Gegen die Einsamkeit
legt er sich eine Geliebte zu, zumindest ist davon auszugehen, gegen den Frust im Job hilft nichts. Im April fliegt seine Affäre auf und Real aus allen Wolken, der Klub verliert alle wichtigen Partien. Supertusse Victoria zürnt, die Real-Fans toben, und dann kommt seine schwerste Prüfung: England murrt. England verlangt, dass er seine Eitelkeit zähmt, dass die Diva gefälligst Demut zeigt. Auf Sardinien, wo die Spieler samt Anhang vor der EM eine Woche ausspannen, kommt es fast zum Eklat. Beckham ist jenen Schreibern gram, die seine Frau als Rabengattin zeichneten und ihr vorwarfen, ihren hilflosen Mann in die Arme einer Männermörderin getrieben zu haben. Der Kapitän weigert sich, mit den Reportern zu sprechen. Das gab es noch nie. Das ist ein Skandal. Schließlich willigt er ein, die Binde bedeutet ihm alles. Beckham ist dann wie immer sehr freundlich und sehr smart und sieht fantastisch aus, er kann das auf Kommando. Doch der "Daily Telegraph" urteilt in diesen Tagen: "Das Monster seines Ruhmes ist außer Kontrolle." Und die "Daily Mail" rät ihm vor allem eins: "Benimm dich nicht wie eine Mädchenbluse."
Auf dem Rasen gilt er seinen Landsleuten eh nicht mehr als Heilsbringer. Noch 2002 hatten sie gebetet, dass der am Knöchel Verletzte zur WM fit würde.

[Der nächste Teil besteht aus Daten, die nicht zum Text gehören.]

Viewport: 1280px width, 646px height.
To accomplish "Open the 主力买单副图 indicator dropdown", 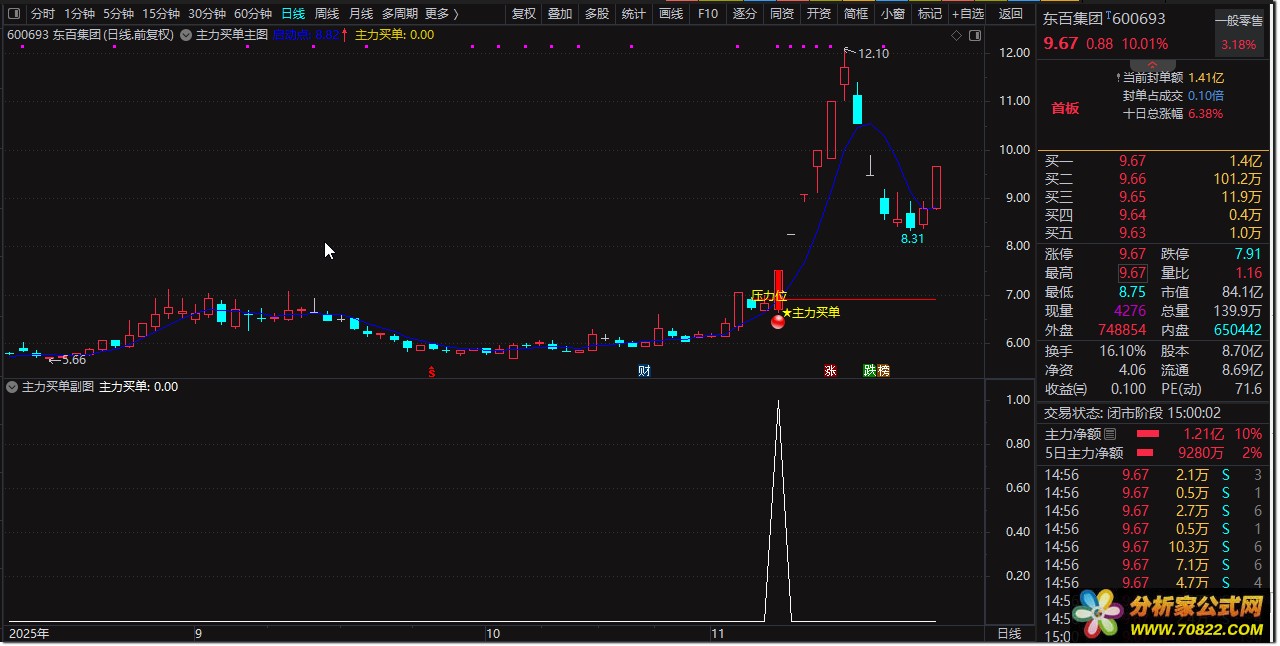I will click(x=12, y=386).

Jetzt hat Beckham nur seinen Job zu machen, Wunderdinge versprechen andere Spieler. Gegen Frankreich bestätigte er die niedrigen Erwartungen eindrucksvoll.
Beckham interessiert ja vor allem die Zuschauer, die sich nicht für das Spiel interessieren. Die Menschen aber, die Fußball wegen des Fußballs gucken, sehen im rechten Mittelfeldmann einen mitunter wunderbaren Souffleur, seine Flanken sind unerreicht. In den Hauptrollen des englischen Teams, das ein Ausbund an Energie und Talent ist, erkennen sie andere Spieler. Etwa Steven Gerrard, 24, der mit gewaltigen Schritten das Feld durchmisst. Oder Wayne Rooney, 19, der noch liverpooliger aussieht als Gerrard, ein echter Grobian, aber doppelt so schnell wie Beckham. Trotzdem ist Beckham die Ikone dieses Turniers, seine Aura fängt auch in Portugal jeden ein, sein gewinnendes Lächeln macht sie alle platt. Natürlich, nach der EM wird er weiter für Real Madrid spielen, Victoria und die Söhne ziehen wieder zu ihm, und alles wird gut. Aber seine Aura wird die Zeiten nur überdauern, wenn er seine englischen Boys verdammt noch mal in ein verdammtes Finale führt, seit 1966 warten die Fans darauf. Der Fußball muss David Beckham retten. Keiner versteht das besser als er.